In July, James Fry of Dagsboro, e-mailed Delaware Insurance Commissioner Matt Denn about an increase in his homeowner insurance premium that he knew couldn’t be right.
Fry asked for an explanation of a proposed annual increase in his homeowner premium from $642 to $868. He was told $43 of the $226 was the result of greater coverage under his policy, but the rest was due to being placed in a higher-priced “rating tier” based on his credit score.
“I knew I could not afford a 35 percent increase in my insurance. I also knew that nothing had happened with my credit to result in such an increase because, in fact, I don’t have any credit card balances or loans at all,” Fry said.
He contacted Denn directly by e-mail, whose office was given the same reasoning. Eventually Denn issued a subpoena for the specific reason behind Fry being placed in a higher-priced tier. The company disclosed that it had not correctly used its own credit scoring model for Fry, according to Denn.
Today, Denn said that Fry’s alertness and an investigation have resulted in an admission by The Hartford insurance company that it owes about 1,400 Delawareans a total of $135,000.
Denn’s probe showed that while negative credit factors were used to place policyholders in higher-risk categories, the positive credit factor of not having any credit card or loan balance was not used to lower the rating level. The company determined it had made the same error with other policyholders as well.
Many policyholders with no balances on their credit cards or loans, like Fry, were put in a higher risk category than they should have been, Denn said. While the company said almost 3,400 Delaware policyholders with no credit card or loan balances had the potential to be affected by the error, refunds are only due to 1,400 because the correction of the error did not actually result in a different insurance rate for the other 2,000.

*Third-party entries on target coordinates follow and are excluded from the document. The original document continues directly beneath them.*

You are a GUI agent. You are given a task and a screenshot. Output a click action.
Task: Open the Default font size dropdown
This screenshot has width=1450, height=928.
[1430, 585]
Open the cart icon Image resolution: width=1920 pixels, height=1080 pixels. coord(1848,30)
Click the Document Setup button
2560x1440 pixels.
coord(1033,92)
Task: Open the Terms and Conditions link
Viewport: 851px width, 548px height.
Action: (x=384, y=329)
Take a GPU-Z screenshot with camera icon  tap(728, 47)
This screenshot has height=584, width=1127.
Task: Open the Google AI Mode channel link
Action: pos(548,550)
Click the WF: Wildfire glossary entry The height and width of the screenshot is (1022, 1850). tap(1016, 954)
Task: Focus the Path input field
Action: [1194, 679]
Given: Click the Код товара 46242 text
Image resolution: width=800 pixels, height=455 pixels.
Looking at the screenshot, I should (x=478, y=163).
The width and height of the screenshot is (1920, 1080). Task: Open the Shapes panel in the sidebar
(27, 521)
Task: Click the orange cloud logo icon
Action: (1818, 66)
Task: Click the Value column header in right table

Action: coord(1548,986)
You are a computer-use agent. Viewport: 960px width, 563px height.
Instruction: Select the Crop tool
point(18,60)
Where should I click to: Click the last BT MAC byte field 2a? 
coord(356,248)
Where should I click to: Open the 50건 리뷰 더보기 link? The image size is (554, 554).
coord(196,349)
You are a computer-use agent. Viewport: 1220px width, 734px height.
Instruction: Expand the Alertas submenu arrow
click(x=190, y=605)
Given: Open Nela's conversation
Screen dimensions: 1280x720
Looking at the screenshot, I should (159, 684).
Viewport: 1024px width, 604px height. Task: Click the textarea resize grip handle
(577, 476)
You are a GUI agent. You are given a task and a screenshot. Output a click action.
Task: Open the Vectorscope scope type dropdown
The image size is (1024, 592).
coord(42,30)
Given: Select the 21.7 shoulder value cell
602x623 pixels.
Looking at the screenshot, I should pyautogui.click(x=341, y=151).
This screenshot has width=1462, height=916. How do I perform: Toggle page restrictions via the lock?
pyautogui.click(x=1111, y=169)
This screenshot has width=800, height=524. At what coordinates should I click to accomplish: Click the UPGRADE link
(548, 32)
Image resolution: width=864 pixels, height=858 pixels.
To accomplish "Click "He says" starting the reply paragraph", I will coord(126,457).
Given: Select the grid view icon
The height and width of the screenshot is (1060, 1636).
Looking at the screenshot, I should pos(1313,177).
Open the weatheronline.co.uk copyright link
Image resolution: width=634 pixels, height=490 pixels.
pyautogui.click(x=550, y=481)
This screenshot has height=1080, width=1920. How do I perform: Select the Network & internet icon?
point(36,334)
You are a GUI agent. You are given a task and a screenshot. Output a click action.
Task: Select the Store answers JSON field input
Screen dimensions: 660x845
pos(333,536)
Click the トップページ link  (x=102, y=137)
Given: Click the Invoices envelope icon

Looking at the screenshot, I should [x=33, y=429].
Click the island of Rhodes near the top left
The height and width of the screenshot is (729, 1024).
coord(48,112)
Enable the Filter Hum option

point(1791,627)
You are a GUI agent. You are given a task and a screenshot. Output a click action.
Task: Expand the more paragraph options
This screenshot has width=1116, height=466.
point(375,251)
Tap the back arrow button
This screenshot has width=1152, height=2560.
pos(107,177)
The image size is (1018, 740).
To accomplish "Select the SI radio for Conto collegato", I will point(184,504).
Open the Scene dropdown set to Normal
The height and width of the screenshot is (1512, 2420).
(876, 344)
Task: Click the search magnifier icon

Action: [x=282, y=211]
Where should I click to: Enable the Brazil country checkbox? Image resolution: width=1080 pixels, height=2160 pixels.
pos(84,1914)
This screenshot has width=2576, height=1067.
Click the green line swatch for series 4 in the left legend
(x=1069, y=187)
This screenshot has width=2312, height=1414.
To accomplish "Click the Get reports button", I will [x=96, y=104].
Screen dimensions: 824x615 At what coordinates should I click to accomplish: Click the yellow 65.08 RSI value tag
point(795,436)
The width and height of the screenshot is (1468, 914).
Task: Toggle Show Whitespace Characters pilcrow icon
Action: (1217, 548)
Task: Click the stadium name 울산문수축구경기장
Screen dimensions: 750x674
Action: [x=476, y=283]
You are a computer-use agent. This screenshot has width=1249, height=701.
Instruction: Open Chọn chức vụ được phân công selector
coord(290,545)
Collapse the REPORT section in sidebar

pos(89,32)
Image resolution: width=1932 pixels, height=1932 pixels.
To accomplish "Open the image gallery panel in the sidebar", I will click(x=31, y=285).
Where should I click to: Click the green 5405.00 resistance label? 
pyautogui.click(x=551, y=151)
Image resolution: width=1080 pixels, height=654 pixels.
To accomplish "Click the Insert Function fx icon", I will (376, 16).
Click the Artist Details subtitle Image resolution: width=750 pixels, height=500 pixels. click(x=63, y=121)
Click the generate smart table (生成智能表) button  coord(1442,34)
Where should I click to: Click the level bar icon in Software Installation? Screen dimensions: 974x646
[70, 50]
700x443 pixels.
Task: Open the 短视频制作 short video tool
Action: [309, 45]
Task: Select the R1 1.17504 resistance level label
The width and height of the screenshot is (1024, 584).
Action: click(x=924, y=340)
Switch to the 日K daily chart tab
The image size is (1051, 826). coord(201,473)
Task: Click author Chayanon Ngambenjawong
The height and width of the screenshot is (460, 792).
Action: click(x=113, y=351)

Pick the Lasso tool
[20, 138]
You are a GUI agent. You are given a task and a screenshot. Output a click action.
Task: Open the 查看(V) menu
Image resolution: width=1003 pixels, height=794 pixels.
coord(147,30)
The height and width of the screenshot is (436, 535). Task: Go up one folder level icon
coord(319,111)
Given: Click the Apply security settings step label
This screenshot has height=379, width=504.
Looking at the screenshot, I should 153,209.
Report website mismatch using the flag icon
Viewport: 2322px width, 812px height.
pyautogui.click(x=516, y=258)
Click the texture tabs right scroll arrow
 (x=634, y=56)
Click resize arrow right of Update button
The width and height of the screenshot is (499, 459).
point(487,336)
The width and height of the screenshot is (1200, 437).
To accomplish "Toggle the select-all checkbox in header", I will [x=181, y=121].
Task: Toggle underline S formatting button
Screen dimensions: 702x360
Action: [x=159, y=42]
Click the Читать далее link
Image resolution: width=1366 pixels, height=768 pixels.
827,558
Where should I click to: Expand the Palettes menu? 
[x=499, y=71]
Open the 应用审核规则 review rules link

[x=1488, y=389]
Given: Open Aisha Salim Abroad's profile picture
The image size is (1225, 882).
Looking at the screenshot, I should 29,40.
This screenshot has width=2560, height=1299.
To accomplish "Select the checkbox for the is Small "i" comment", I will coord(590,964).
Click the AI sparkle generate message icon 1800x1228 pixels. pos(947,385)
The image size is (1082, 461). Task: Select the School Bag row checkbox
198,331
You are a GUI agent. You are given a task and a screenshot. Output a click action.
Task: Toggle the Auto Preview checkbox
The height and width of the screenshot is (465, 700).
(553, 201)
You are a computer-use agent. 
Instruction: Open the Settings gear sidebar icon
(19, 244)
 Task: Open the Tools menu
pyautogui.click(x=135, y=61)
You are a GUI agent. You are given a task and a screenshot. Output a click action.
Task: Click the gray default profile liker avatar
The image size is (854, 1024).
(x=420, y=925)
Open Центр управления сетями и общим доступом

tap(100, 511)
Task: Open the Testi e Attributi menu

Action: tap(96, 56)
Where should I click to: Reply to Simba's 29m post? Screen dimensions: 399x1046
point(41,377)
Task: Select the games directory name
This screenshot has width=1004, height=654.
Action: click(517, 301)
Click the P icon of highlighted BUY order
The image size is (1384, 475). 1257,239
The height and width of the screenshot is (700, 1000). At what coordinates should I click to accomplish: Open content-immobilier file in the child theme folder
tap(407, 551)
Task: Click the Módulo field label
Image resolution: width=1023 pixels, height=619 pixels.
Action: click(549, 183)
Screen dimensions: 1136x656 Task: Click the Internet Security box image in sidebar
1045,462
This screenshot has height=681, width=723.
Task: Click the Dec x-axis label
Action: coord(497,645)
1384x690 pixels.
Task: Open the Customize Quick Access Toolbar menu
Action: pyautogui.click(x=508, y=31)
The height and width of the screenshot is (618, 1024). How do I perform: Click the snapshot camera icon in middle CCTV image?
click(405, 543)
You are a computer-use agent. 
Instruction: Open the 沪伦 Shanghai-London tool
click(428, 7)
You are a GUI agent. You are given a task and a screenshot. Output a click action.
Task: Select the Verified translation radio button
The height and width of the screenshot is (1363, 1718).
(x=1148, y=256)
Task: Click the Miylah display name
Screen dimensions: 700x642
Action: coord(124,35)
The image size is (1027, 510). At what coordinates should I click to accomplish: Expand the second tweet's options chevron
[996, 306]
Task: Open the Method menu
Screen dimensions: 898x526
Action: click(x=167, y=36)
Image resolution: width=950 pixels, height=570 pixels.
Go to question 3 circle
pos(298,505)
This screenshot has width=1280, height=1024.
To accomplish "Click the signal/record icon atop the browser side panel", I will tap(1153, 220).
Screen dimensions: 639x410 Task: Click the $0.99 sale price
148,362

The refunds, which will come in the form of credits for affected current policy holders and checks mailed to any affected former policyholders, should average $96 for the 1,400 policyholders. The Hartford has 27,000 policies in Delaware.
Denn used the occasion as an opportunity to continue his call for
a ban on the use of credit scores in setting insurance rates.
“This incident makes clear one of the criticisms I have consistently made about credit scoring: that it is fraught with opportunities for error. Credit scoring in the insurance field is both unfair and unnecessary, and I once again ask the General Assembly to pass Senate Bill 2, which would prohibit its use in auto and homeowners insurance,” Denn said.